Here's a quick recap of last week's action: Officials stripped the Harford Tech girls lacrosse team of its Susquehanna Division championship and suspended its coach after they decided last week to not play C. Milton Wright, the Chesapeake Division champions, in the UCBAC conference championship game.
The UCBAC, as the conference is most commonly known, consists of all the public high schools in Harford and Cecil counties divided into two divisions to compete for championships in almost all sports; football is a notable exception. Initially, the schools were grouped according to enrollment, as the state does for its playoffs, with the biggest schools placed in the Chesapeake Division and the smaller schools in the Susquehanna Division.
That morphed into divisions based, for the most part, on the strength of the school's program in each sport. The current membership has the seven schools deemed to have the strongest teams in the Chesapeake and the eight weakest teams in the Susquehanna.
Absurdly, the UCBAC has the winner of the Susquehanna, theoretically the eighth best team before the season started, playing the Chesapeake winner, supposedly the best of the 15 teams, for the conference championship. This has been going on since the conference was founded in 2004 and, as we have written in this space in the past, it's way beyond the time for that method of choosing champions to stop.
There's public focus this week on the huge disparity between the two teams in each UCBAC Conference championship game because of the stand taken by the girls on Harford Tech's lacrosse team. The girls decided not to play C. Milton Wright in the championship game, in part, as a way to raise awareness of what some of the girls said they believed was unfair competition.
The two teams played in the UCBAC championship game last year, obviously with different combinations of girls, and C. Milton Wright won, 15-1.
The Harford Tech girls weren't afraid to play C. Milton Wright, but rather chose not to participate in the game as a way to increase awareness of what they believe is the wrong way to decide a conference champion.
The Maryland Interscholastic Athletic Association, a 27-member conference of private schools in the greater Baltimore region, does it differently.

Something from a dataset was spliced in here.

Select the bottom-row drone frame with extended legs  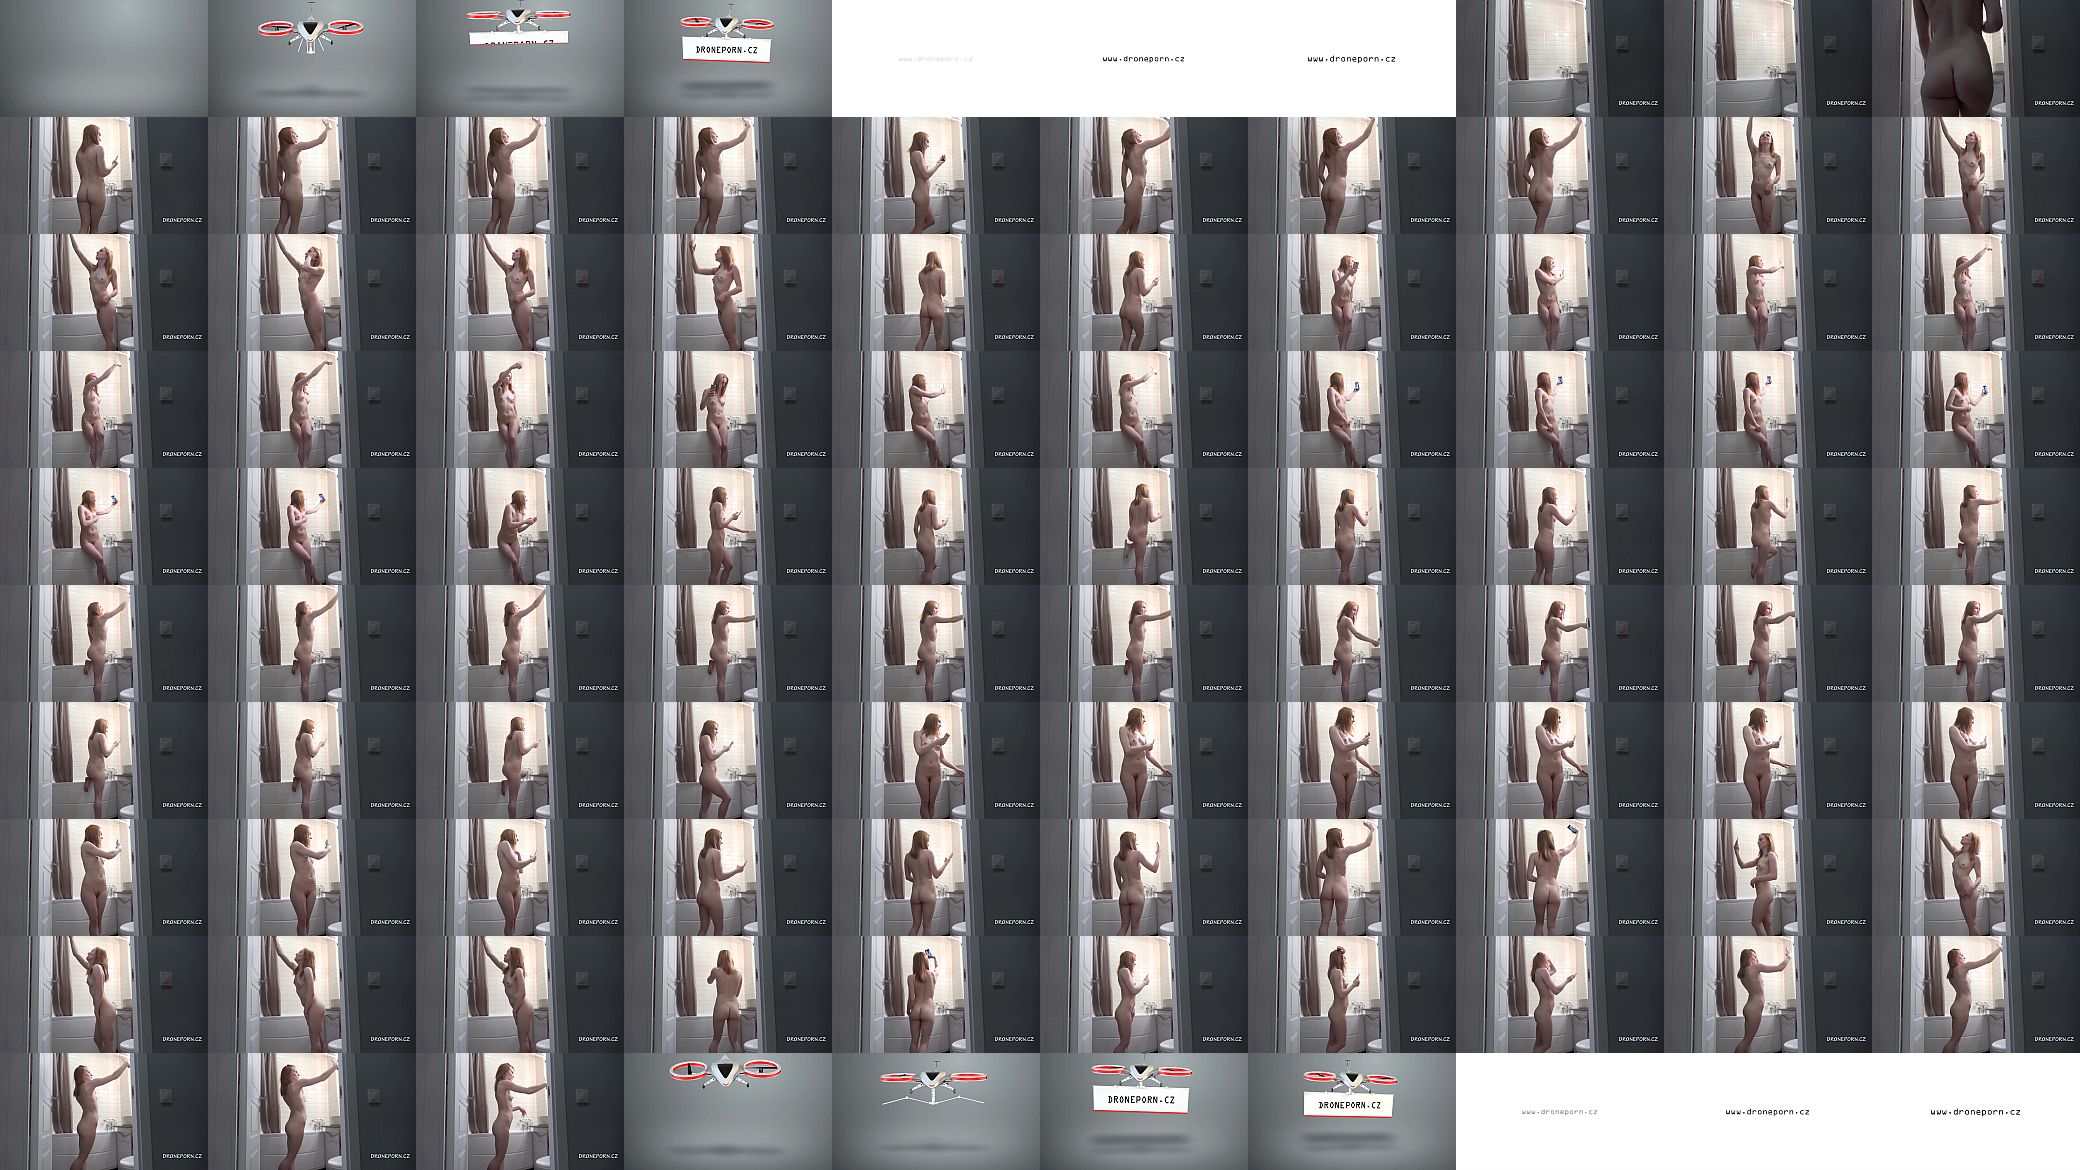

It has three conferences - A, B and C - which are based on each school's ability in each sport. For example, Boys Latin, one of the member schools, could be an A team in boys lacrosse and a C team in boys basketball.

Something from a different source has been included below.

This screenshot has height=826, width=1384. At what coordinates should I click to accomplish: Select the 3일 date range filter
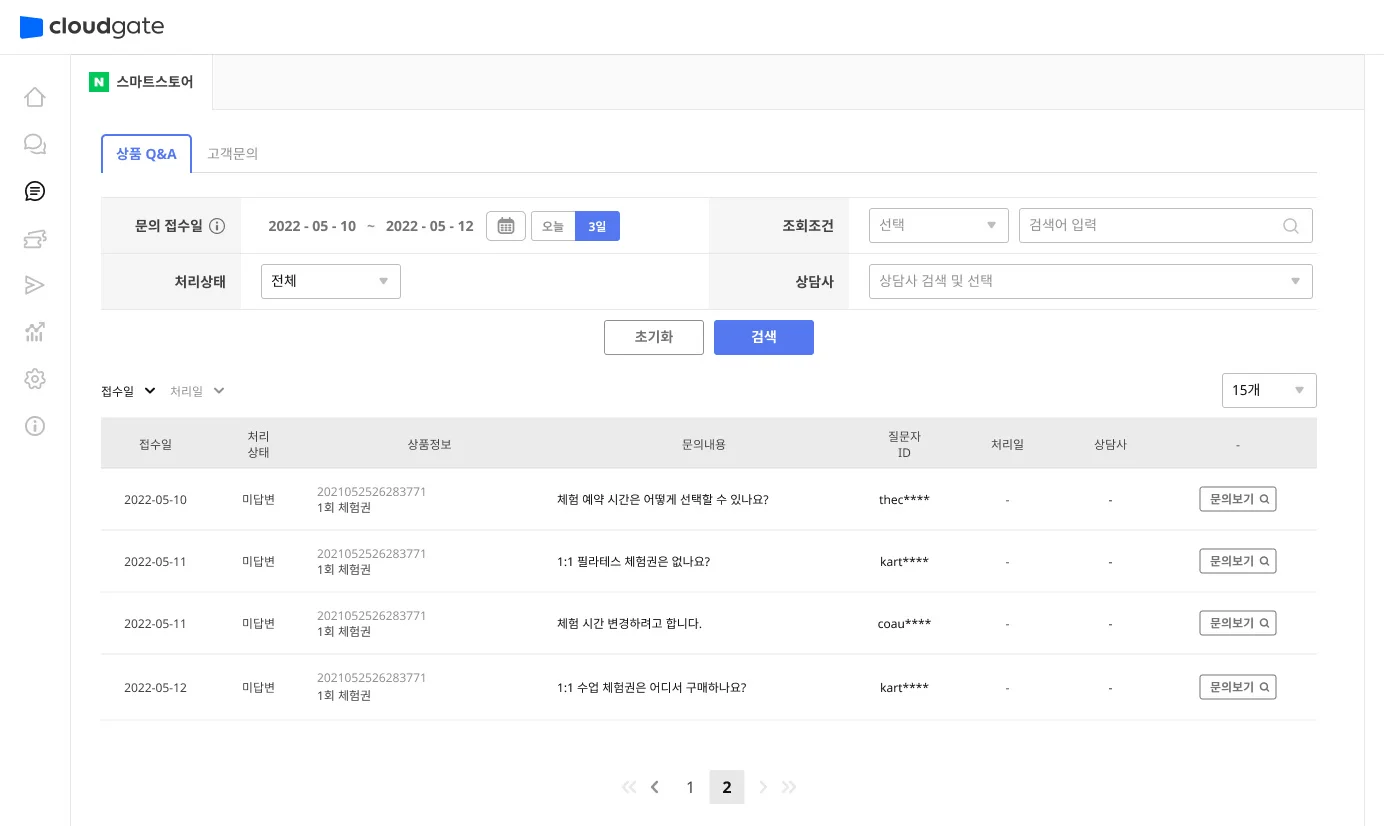596,226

When it comes to championship time, the MIAA crowns three champions - an A Conference champion, a B Conference champion and a C Conference champion. Champions are determined by championship games played against other teams in the conference. Generally, the conference's top team after the regular season plays the fourth-place team and the second-place team plays the third-place team. The winners of those games play for the championship. Never do any of the champions in one conference play a champion from a lower conference.
That's how the UCBAC needs to start - immediately - determining its champions. If there's only time, because of the start of the state playoffs, for teams to play one game for the UCBAC championship, then have the regular season champion from the Chesapeake Division play the second-place team. And have the top two teams from the Susquehanna Division do the same.
It will be better for everyone involved for the UCBAC to change its system. Then UCBAC championships will really mean something.
The only thing they stand for now is pointless games akin to David facing Goliath, except David almost never has a chance in UCBAC championship games.